Entre as principais consequências mentais desse assédio estão os transtornos de ansiedade —que se dividem em TAG (transtorno de ansiedade generalizada), transtorno de pânico e fobia social — e a síndrome de burnout.
De acordo com a psicóloga, profissionais de saúde podem sofrer mais com as consequências de um assédio. "Além de questionar o que fez como mulher, ela também questiona o que fez como profissional para ter dado espaço ao assédio", diz. Na visão dela, a área da saúde possui muitas chefias masculinas, o que também dificulta o processo todo.
Figueiredo explica que o ideal é que essa mulher procure ajuda de um profissional de saúde mental, seja psicólogo ou psiquiatra. "A primeira parte do tratamento psicológico é colocar a responsabilidade no lugar certo: no assediador".
O que diz a lei
Assédio sexual e moral no ambiente de trabalho são tipificados como crime no Código Penal brasileiro. O primeiro é o ato de constranger alguém com finalidade de obter vantagem sexual (art. 216-A). O segundo (art. 146-A) envolve a desqualificação reiterada de uma pessoa —por palavras, gestos ou atitudes — no ambiente de trabalho.

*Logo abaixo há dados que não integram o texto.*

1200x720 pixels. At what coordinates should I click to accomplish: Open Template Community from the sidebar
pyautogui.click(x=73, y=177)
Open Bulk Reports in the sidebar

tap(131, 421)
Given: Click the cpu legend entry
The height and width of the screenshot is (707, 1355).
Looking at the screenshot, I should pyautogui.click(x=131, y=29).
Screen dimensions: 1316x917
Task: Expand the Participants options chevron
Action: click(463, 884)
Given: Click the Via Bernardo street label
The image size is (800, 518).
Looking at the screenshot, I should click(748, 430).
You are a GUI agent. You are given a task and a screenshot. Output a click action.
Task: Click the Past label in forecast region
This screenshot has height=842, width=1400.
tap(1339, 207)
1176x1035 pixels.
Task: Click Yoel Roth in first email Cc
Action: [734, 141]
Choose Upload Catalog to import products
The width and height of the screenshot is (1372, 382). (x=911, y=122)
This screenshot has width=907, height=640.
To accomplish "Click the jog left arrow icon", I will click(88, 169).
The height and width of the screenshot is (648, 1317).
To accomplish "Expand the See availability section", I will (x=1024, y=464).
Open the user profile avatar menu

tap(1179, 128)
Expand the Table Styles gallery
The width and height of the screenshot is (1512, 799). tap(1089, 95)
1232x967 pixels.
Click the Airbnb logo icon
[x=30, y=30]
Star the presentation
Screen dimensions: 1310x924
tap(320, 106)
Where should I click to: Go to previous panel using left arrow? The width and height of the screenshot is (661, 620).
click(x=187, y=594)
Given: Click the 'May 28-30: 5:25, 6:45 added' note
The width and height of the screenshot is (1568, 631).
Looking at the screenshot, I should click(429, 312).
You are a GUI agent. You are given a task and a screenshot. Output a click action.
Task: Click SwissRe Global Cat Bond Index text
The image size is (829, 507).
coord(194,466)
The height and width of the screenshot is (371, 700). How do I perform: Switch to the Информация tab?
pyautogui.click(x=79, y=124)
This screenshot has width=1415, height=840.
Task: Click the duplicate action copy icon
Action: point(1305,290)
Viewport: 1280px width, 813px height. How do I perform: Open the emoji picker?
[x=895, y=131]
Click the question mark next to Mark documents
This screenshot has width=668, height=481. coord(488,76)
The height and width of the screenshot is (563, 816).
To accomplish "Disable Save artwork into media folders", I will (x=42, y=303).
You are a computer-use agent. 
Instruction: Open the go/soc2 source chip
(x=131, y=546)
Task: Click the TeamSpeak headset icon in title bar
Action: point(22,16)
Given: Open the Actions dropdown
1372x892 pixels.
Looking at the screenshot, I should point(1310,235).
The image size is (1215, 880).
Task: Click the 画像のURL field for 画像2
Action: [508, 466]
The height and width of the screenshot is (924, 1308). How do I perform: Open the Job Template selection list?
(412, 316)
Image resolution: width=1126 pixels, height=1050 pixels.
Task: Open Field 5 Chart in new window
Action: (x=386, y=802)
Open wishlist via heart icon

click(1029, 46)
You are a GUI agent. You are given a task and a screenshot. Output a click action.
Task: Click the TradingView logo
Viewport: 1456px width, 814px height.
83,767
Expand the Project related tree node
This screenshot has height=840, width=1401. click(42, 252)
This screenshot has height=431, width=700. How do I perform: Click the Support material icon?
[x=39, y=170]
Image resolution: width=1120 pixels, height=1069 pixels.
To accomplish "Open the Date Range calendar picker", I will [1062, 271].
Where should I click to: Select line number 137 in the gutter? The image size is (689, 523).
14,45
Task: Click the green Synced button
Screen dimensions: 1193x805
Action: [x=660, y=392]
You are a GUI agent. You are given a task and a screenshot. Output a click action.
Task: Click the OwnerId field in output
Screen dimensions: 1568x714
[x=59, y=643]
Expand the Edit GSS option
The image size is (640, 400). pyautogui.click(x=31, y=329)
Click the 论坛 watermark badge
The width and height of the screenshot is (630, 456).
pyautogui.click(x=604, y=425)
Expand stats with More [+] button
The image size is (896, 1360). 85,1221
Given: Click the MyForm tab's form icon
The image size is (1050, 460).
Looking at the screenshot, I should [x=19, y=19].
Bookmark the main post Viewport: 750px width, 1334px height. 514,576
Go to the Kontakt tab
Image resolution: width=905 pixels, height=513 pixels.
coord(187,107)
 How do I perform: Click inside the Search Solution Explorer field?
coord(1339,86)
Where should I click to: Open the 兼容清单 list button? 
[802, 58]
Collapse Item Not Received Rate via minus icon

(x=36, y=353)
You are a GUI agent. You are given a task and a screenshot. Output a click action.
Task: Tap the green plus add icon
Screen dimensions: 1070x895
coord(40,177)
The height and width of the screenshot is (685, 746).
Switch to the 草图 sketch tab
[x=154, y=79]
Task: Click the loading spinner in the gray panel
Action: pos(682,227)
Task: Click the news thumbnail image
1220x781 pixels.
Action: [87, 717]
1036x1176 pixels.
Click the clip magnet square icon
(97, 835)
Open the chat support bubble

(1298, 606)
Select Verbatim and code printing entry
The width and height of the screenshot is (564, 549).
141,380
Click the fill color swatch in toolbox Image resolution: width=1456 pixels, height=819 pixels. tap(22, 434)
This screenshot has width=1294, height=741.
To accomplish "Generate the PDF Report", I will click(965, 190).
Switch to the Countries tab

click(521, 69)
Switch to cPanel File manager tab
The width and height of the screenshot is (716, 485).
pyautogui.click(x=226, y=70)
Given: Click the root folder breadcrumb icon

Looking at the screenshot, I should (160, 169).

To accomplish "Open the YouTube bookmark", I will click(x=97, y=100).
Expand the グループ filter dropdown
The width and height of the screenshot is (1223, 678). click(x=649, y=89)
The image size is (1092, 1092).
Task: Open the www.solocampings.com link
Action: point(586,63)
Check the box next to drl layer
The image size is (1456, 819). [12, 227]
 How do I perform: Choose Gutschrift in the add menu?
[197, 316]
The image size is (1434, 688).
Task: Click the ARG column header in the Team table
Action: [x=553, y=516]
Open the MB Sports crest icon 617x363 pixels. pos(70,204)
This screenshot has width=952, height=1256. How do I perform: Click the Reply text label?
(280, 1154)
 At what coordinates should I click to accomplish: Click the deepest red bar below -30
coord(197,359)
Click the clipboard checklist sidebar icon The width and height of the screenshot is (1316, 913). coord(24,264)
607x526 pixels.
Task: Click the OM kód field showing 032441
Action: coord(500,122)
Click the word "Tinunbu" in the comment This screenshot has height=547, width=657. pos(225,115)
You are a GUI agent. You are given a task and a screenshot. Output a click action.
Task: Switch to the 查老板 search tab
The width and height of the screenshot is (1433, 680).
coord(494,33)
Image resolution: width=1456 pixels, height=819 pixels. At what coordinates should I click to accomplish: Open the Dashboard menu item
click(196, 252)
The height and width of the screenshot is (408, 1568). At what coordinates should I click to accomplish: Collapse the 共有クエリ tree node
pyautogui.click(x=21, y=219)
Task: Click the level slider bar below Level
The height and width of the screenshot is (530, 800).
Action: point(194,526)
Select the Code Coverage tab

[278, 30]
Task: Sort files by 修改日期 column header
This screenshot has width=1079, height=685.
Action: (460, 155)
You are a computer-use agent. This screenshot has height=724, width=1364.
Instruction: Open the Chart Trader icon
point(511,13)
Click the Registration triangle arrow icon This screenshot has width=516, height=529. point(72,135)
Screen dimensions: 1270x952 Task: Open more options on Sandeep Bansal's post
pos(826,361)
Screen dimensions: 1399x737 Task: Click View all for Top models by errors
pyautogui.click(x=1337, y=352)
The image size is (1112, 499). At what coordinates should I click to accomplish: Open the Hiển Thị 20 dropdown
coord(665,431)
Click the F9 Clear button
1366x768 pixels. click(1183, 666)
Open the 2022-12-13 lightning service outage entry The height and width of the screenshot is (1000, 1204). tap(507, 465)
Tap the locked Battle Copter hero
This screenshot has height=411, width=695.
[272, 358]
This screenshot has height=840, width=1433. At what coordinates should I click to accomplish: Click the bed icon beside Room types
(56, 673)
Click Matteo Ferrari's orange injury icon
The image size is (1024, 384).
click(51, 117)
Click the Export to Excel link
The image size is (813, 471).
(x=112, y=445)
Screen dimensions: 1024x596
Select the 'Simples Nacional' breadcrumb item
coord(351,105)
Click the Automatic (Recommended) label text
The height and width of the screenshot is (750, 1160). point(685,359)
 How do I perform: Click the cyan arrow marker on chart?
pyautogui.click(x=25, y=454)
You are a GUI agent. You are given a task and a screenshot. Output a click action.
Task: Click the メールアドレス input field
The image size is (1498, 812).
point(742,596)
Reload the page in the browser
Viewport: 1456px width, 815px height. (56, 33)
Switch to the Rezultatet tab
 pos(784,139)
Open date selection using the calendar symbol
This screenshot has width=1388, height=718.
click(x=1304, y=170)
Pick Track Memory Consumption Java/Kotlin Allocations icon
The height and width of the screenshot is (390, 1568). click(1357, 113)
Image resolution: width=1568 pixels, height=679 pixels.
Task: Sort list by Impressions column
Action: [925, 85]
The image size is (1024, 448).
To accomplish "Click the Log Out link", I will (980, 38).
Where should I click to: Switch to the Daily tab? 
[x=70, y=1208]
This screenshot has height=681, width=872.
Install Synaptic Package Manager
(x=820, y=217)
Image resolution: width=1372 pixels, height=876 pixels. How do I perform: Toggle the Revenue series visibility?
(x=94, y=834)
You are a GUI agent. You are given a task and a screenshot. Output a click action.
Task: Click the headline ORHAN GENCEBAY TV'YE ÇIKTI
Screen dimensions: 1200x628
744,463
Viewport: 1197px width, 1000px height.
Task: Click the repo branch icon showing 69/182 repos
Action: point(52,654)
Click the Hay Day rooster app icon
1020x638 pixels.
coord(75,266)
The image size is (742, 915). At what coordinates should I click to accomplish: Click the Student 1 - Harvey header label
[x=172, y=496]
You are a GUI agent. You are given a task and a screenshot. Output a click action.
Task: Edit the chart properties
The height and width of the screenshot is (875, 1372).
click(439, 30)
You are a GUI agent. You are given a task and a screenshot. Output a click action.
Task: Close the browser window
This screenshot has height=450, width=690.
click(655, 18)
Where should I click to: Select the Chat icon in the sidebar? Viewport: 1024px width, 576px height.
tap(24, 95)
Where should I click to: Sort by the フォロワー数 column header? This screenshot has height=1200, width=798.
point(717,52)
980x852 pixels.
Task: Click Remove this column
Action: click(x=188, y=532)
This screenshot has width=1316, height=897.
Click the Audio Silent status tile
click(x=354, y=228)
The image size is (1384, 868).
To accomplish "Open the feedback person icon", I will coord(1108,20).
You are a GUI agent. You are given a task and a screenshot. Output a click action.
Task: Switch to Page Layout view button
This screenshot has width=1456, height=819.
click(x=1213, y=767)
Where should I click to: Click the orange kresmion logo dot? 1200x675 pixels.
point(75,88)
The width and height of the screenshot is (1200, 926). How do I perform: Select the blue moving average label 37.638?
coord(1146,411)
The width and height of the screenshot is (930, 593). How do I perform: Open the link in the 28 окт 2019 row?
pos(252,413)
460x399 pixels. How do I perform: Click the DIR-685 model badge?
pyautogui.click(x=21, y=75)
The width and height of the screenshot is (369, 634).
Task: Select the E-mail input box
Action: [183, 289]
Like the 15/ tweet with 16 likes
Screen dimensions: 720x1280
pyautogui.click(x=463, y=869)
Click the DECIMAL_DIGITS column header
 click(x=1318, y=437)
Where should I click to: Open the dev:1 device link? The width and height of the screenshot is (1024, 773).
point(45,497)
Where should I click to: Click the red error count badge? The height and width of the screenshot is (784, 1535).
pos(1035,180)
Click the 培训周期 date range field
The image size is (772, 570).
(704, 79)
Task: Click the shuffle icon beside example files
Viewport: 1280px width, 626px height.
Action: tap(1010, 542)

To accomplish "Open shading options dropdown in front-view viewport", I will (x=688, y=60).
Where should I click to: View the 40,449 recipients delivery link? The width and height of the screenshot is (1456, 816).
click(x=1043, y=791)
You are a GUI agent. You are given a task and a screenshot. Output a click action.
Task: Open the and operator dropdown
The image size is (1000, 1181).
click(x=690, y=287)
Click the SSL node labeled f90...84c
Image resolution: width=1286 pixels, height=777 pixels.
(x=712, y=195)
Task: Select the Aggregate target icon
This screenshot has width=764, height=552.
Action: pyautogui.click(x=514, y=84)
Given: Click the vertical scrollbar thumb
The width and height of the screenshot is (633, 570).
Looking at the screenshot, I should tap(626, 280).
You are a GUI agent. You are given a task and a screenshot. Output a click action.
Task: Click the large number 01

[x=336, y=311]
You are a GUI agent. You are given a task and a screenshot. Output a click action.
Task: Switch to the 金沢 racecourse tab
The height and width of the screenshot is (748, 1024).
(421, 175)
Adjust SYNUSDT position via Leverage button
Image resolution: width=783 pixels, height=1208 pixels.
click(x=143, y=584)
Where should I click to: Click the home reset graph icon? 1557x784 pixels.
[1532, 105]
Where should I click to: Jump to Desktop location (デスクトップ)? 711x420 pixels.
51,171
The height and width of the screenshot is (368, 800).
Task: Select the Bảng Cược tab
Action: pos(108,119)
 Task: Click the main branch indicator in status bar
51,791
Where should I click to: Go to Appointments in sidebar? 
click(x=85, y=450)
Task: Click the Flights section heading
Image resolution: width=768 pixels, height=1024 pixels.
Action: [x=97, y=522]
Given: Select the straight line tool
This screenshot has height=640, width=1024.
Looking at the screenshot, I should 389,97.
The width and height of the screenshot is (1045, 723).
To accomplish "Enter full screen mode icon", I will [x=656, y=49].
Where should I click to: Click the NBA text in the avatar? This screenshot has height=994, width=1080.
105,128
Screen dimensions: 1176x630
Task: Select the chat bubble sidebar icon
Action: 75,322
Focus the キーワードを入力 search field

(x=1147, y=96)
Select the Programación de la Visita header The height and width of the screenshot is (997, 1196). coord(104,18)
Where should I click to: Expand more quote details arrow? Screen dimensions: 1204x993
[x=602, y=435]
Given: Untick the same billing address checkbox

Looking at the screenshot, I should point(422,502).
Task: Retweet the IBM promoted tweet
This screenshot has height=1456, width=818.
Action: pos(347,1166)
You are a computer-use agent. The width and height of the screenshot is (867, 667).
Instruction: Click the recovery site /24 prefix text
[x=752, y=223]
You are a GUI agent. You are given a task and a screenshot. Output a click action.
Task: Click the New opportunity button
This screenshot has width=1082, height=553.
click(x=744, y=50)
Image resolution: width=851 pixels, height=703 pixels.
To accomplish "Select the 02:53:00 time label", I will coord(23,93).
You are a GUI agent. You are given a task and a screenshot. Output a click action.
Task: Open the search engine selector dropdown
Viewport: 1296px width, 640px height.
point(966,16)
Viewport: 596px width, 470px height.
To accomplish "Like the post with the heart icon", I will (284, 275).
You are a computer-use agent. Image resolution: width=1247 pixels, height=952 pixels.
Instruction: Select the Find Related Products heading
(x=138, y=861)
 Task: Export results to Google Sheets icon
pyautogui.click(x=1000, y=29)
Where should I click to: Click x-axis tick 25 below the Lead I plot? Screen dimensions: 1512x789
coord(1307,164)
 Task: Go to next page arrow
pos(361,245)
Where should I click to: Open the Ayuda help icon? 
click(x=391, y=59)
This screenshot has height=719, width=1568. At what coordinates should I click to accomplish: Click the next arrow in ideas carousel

"No caso de profissionais de saúde que sofrem com abusos físicos ou verbais de superiores, colegas ou pacientes, ambas as legislações pode ser aplicada", explica Yasmin Curzi de Mendonça, advogada e pesquisadora do CTS/FGV Direito Rio.
Do ponto de vista legal, a mulher vítima de violência pode recorrer em qualquer delegacia, não só na DEAM (Delegacia Especializada no Atendimento à Mulher), para fazer queixa. Há ainda o canal gratuito de denúncia para as mulheres, o 180.
A vítima também pode levar o caso ao RH da empresa, com provas e até testemunhas, se for o caso. "O empregador pode ser responsabilizado legalmente também, se não propiciar um ambiente seguro para os trabalhadores (art. 157, I, CLT) e, portanto, a vítima poderia também demandar reparações no âmbito da justiça trabalhista, caso não tenha contado com o apoio necessário do RH de sua empresa", diz.